PROBLEM TO SOLVE — Reproduce every line of the entries below verbatim, leaving out the pictures.

RECORDS FOR PROCESSING —
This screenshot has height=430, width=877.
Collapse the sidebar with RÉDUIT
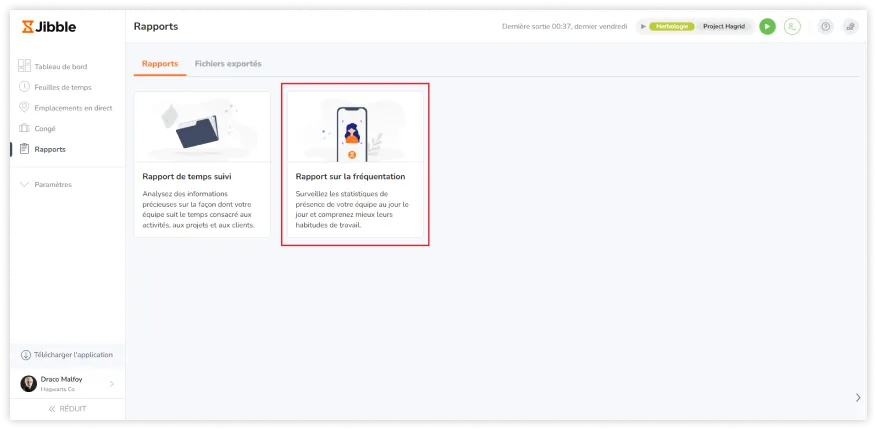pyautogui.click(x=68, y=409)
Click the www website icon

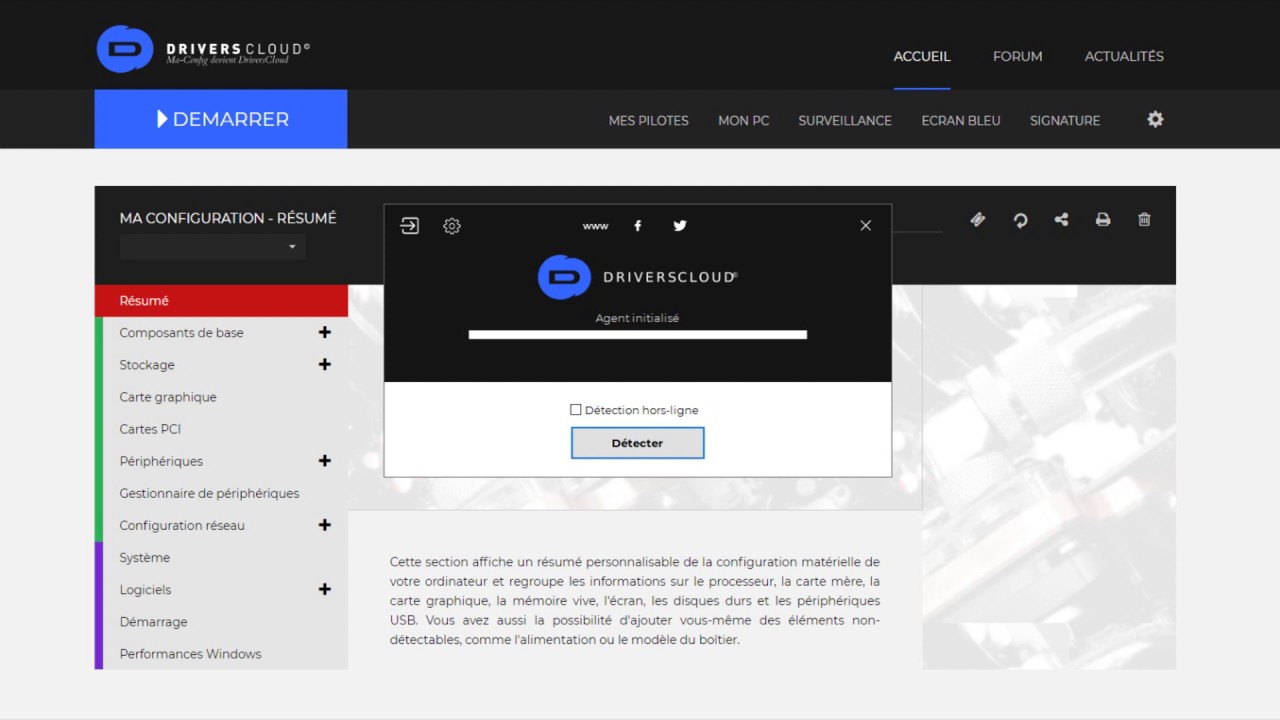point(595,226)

IN RESPONSE —
This screenshot has height=430, width=877.
Collapse the sidebar with RÉDUIT
pyautogui.click(x=68, y=409)
Click the www website icon

point(595,226)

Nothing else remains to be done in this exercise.